## Liste des consignes
- a) Dans l'extrait sur les réseaux d'entretien automobile, relevez toutes les enseignes nommées avec lesquelles Norauto a conclu des accords, avec le domaine de chacune.
- b) Poursuivez l'extrait sur les réseaux d'entretien automobile après sa dernière phrase.

## Extrait
________________________
Ces regroupements visent aussi à densifier le maillage géographique pour les grands clients. « Les réseaux peuvent s’appuyer sur de nombreux centres, mais ce n’est pas encore assez », explique Laurent Decallonne pour Feu Vert Entreprises. D’autant que les réseaux constructeurs misent sur une couverture très complète du territoire. Et encore faut-il que ce maillage soit basé sur une réelle complémentarité.
Densifier le maillage des réseaux
« C’est notre cas : Speedy est bien implanté dans les centres urbains, First Stop, avec ses spécificités industrielles, l’est surtout dans des zones péri-urbaines et rurales », argumente Benjamin Filippi.
En outre, ces regroupements doivent centraliser un certain nombre de tâches, mais sans toucher aux spécificités de chacune des enseignes. Un exercice pas toujours facile. « Nous n’intervenons pas dans la politique générale des réseaux », précise Benjamin Filippi pour Eurofleet Tyres & Services. Mais il faut du temps pour parvenir à coordonner les services pour le compte de ces regroupements. Benjamin Filippi rappelle qu’Eurofleet Tyres & Services est encore en phase de développement : « Nous allons maintenant renforcer notre offensive. »
Les contraintes sont semblables pour Fleet Partner : ce regroupement a coordonné les services de ses trois membres autour des pneus, mais cette démarche reste à faire pour l’entretien courant, selon Laurent Decallonne. La demande des grandes entreprises pousse aussi les enseignes indépendantes à sortir de leur cœur de métier pour commercialiser des services connexes et complémentaires. Et quand ces partenaires ne peuvent pas proposer ces prestations par eux-mêmes, ils le font par le biais de… partenariats.
Norauto a par exemple multiplié les accords avec d’autres enseignes spécialisées, Carglass pour le vitrage, Parkopoly pour le convoyage automobile, Sineo pour le nettoyage, Carméléon pour la carrosserie légère, et bientôt un nouveau partenaire dans le domaine de la mobilité – un des grands sujets d’actualité pour de nombreuses entreprises dont les collaborateurs circulent beaucoup en milieu urbain (voir aussi notre article).
________________________
## Entrées extraites
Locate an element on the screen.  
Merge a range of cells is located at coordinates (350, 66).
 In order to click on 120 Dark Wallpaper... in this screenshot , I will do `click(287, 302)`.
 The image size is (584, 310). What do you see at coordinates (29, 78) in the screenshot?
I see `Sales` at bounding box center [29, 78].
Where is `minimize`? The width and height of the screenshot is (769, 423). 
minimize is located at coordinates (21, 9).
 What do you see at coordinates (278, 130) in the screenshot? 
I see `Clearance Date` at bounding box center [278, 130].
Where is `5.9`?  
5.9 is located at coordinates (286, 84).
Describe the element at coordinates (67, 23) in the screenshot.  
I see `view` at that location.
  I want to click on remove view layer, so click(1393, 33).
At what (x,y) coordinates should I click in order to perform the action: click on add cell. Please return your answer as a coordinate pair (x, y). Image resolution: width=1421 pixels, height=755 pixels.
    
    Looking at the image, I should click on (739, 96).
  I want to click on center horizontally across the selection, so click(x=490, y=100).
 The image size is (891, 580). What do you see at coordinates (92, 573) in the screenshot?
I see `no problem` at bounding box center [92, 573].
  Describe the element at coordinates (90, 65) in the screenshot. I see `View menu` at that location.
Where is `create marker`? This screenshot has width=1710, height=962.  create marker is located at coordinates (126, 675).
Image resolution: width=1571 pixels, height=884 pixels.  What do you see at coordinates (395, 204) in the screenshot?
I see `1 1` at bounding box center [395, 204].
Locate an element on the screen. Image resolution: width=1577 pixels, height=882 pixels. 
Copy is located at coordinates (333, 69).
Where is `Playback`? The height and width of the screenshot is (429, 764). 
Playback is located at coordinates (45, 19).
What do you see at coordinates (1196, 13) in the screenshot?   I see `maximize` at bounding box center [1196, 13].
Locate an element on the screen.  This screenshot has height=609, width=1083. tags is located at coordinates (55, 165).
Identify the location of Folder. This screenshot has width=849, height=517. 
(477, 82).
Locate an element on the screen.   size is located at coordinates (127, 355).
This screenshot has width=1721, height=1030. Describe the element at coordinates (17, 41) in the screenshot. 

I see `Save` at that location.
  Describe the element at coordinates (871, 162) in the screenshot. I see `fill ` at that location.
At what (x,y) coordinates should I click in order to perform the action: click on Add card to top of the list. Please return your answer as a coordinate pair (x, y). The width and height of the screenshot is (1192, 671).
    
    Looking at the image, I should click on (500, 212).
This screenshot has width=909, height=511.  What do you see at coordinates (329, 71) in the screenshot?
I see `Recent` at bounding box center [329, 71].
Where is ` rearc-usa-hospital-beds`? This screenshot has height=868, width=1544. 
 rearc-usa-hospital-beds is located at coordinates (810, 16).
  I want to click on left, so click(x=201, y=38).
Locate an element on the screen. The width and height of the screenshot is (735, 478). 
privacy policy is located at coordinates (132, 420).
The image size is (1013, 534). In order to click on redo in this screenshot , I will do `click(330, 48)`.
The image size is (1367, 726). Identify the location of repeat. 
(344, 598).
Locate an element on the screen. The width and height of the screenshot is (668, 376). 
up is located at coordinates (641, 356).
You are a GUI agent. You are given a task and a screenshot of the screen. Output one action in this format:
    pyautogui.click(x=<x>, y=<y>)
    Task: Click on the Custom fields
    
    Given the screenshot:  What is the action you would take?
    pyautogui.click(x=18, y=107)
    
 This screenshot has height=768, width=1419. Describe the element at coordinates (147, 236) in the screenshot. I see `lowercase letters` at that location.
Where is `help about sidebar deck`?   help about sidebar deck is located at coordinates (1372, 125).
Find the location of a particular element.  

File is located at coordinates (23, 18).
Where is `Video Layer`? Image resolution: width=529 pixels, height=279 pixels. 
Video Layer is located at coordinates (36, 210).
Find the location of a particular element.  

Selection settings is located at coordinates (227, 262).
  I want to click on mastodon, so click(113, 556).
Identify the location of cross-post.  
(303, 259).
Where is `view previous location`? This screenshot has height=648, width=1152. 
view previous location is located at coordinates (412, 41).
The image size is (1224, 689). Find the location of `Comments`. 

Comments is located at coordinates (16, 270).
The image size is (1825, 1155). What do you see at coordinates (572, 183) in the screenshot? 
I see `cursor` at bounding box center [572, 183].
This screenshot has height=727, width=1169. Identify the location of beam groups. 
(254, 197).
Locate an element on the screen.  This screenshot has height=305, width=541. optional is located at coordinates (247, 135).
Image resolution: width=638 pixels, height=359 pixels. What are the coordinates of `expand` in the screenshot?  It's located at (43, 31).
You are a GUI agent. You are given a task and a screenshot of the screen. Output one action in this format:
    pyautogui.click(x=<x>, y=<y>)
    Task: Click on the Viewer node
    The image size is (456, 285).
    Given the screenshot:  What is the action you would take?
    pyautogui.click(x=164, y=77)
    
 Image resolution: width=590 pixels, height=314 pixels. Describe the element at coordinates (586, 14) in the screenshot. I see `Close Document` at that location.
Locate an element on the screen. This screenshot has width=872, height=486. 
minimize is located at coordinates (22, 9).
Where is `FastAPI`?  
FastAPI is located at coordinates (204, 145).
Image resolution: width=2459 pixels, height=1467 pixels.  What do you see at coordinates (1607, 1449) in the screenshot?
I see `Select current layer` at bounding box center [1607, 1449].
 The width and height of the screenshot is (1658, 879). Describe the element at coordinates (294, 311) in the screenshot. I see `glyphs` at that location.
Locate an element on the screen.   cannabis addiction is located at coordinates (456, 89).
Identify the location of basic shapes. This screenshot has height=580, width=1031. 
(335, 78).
________________________
## Réponses
- a) Carglass (vitrage), Parkopoly (convoyage automobile), Sineo (nettoyage), Carméléon (carrosserie légère)

- b)
Encore plus de partenariats
Élargir l’offre reste également une priorité pour de nombreux prestataires d’entretien et de réparation qui commercialisent désormais une offre de vitrage. « C’est un sujet qui intéresse un peu tout le monde et la demande est assez importante », note Pascal Gradassi pour Point S. Mais en faisant le choix de développer cette activité en interne, Point S a pris le contrepied de ses concurrents qui ont passé des accords avec des enseignes spécialisées : Norauto avec Carglass bien sûr, mais aussi Euromaster avec France Pare-Brise.
Pour Norauto ou Euromaster, il est préférable d’aller chercher les compétences là où elles se trouvent, d’autant que dans le vitrage, elles sont très techniques. Pour Point S, la proximité demeure un atout essentiel : ces compétences doivent se trouver dans les centres où les conducteurs ont l’habitude de se rendre. Mais cela ne risque-t-il pas de représenter un investissement trop important ? Pascal Gradassi balaie l’argument : « Sur un marché très agressif, il faut investir, sinon la marge baisse tous les ans. »
Large choix ou proximité ?
Investir conditionne l’avenir. Une réalité déjà bien ancrée pour les prestataires dont les compétences n’ont cessé de s’élargir au fil des ans sous la pression d’un marché en pleine transformation. Tout du reste n’a pas été que défis à surmonter : des opportunités sont venues aussi faciliter la tâche des enseignes. Pascal Gradassi rappelle ainsi combien l’Union Européenne a libéré l’accès aux données des constructeurs, permettant aux enseignes d’intervenir sur un périmètre beaucoup plus vaste de véhicules. Les constructeurs n’ont qu’à bien se tenir.